Psychotherapy is a wonderful place for people to discover the joy of intimacy through putting their thoughts and feelings into words. But all too often, psychotherapists have fallen short of encouraging the attachment process - of encouraging just what it takes to heal someone from their wounds of detachment. The 12-Step programs, such as Alcoholics Anonymous, have done a much better job of helping people re-attach to the loving bonds of humanity than, traditionally, has psychotherapy. These programs teach people how to redirect their very normal need for love and attachment to other members of the group, rather than to continue seeking comfort from substances. A therapist can, similarly, be someone who is willing to help create the kind of attachment, love and security that was missing in his or her patient's childhood. I believe this element has been left out of psychotherapy for too long. The level of intimacy that the therapist encourages inside the setting of the psychotherapy process can be very powerful and healing.

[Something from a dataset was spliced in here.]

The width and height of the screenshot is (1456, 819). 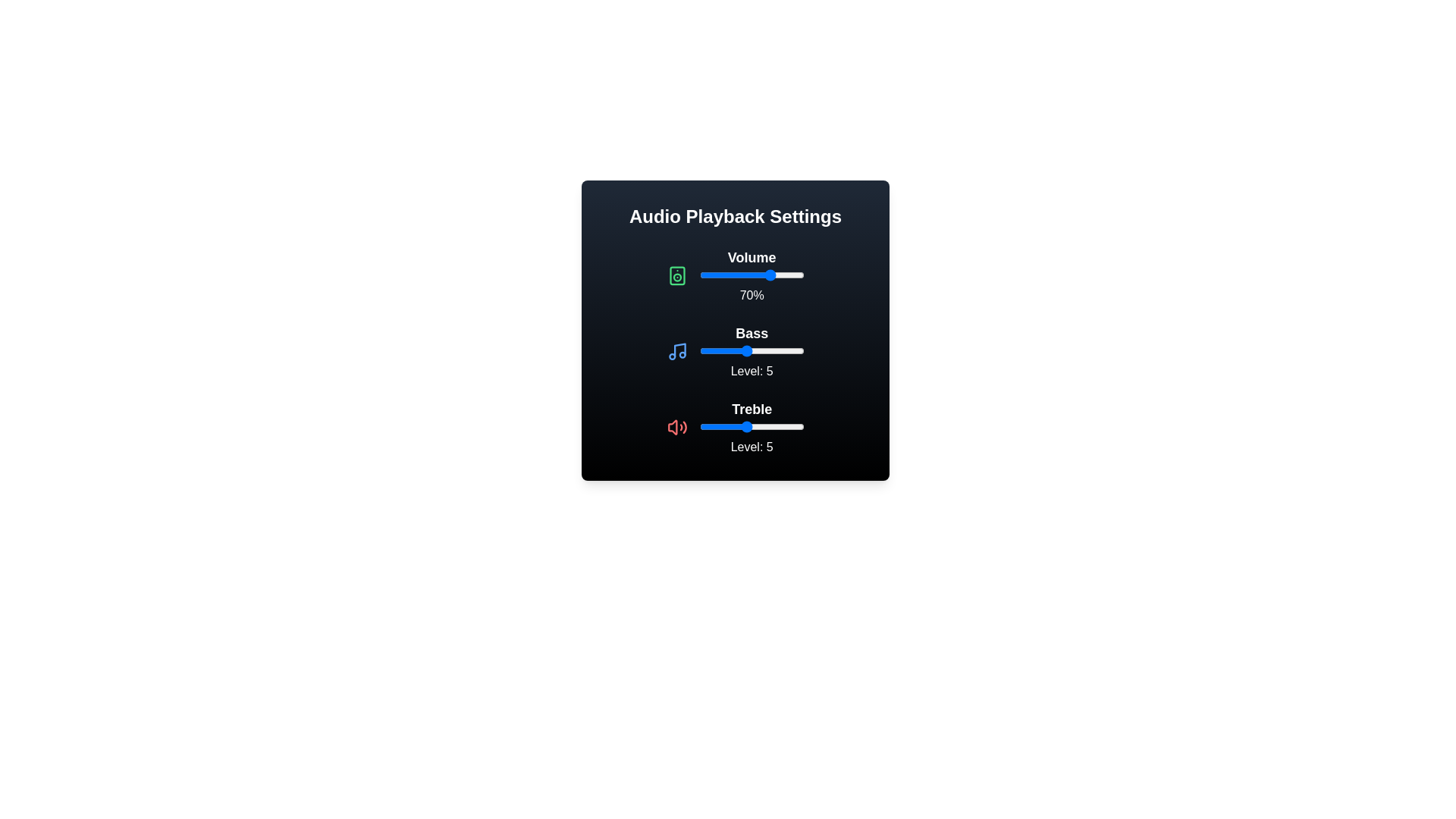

In your book, you discuss how you enable immersive moments to be part of the psychotherapy process in your practice. Can you describe this process?
I look at psychotherapy as a process of immersion, of always deepening my knowledge and understanding of the person I am sitting with. As he puts all his feelings and thoughts into words, he feels relief in being understood, in releasing himself from his inner demons, and he relaxes in our developing relationship. In this empathic process, there is usually a deepening of affection and trust. The development of a secure base, a secure attachment between us, is crucial to the process. Therefore, as with a baby or young child, I believe that as the therapist, I must be accessible, even between sessions. This is usually of great comfort to people, who are used to detachment and distance in most of their other relationships.
In your book, you comment that you've often been questioned about making yourself so accessible to your patients because it might create an unhealthy dependency, which might even mean that your clients would be calling you all of the time, not allowing you the space that you need.
It doesn't happen that way. Just knowing that I'm accessible is what seems to have been the most important part of my accessibility to my patients. I have provided the protective wall in which they can operate. This is such a direct parallel to the parent-child relationship. Attachment parents have been criticized for the same reasons. But, in truth, the children, like my patients, operate within the protective wall, and they do not form an unhealthy dependency. Instead, they do their own thing and grow to reach their own potential. Just like our children, my patients seem to thrive in the knowledge that I am present for them whenever they have a need.
John Bowlby has said that no matter how adult we are, as grownups we also do our best when we feel there's someone behind us or underneath us who is holding us up. It's as though we are all acrobats, walking on our own tightropes, feeling confident because there is a security net beneath us that we can see and believe in. This security net gives us the courage to continue walking along on our own highwire. This concept is as necessary to psychotherapy as it is in childrearing.
Dr. Karen Walant, author of Creating the Capacity for Attachment: Treating Addictions and the Alienated Self, is a psychotherapist in Connecticut. She has three children.